People with UA experience hives within minutes after the water touches their skin. This happens regardless of the water temperature.

What Causes Aquagenic Hives?

The cause of aquatic urticaria is unknown. Some early researchers suggested that water reacted with sebum on the skin to form a substance that triggers an allergic reaction.

To diagnose asthma, a drop of room temperature water is applied to the skin. If a hive forms within a few minutes, the diagnosis is confirmed.

Treatment of aquatic urticaria

Like most other forms of hives, UA is often easily treated with non-sedating oral antihistamines. Other treatment options may include:

  • Creams or other ointments that make the skin "waterproof", such as petroleum jelly and baby oil products.
  • Ultraviolet therapy (phototherapy)
  • Omalizumab , a drug commonly used for severe asthma.

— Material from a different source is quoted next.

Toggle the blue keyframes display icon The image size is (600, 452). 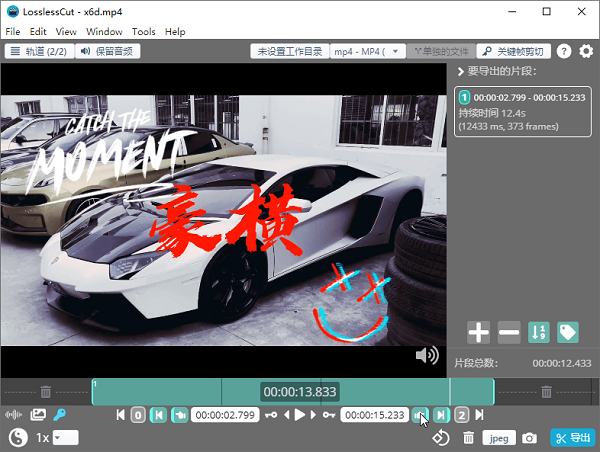pos(59,414)
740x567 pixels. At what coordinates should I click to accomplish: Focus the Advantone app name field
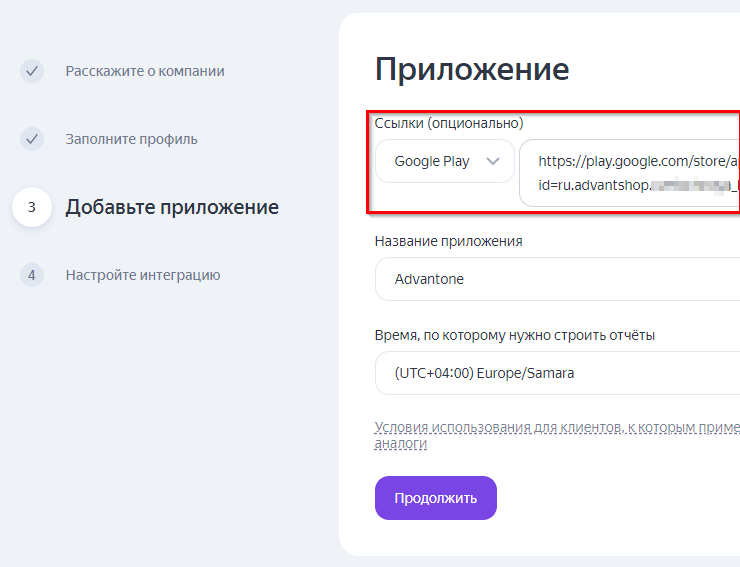pos(557,279)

Aquagenic hives are a rare type of hives caused by touching water. Its exact cause is unknown. It appears to be an allergic reaction to a skin protein dissolved in water.

Aquatic urticaria is treated with over-the-counter antihistamines, moisturizers, and ultraviolet light therapy.

Idiopathic aquagenic pruritus

Idiopathic aquagenic pruritus (IAP) is a rare condition. Causes itching without a rash after human skin contact with water.

IAP is likely caused by activation of the nervous system. After contact with water, the nerves located within the skin release various chemicals.

IAP treatment

No treatment is more effective for aquagenic itch. Treatment of aquatic urticaria may be helpful. Other possible treatments include:

For many people with CAP, it takes trial and error to find the right treatment.


A rare condition, IAP is itchy when water comes in contact with the skin. Unlike aquatic urticaria, IAP does not cause a rash. Treatment includes oral antihistamines, topical corticosteroids, and electrical nerve stimulation.


Itching after showering or bathing is common. This is usually caused by dry skin and is treated with a moisturizer. Several conditions can cause itching after exposure to hot water.

If your skin becomes red, cracked, and irritated after you shower, try lowering the water temperature, avoid scented soaps and detergents, and moisten once or twice a day.

More intense itching that persists despite home remedies may be a sign of a more serious condition.

If you experience unexplained itching after showering, see your doctor for a full evaluation. Some conditions that cause itching can be dangerous and even life-threatening.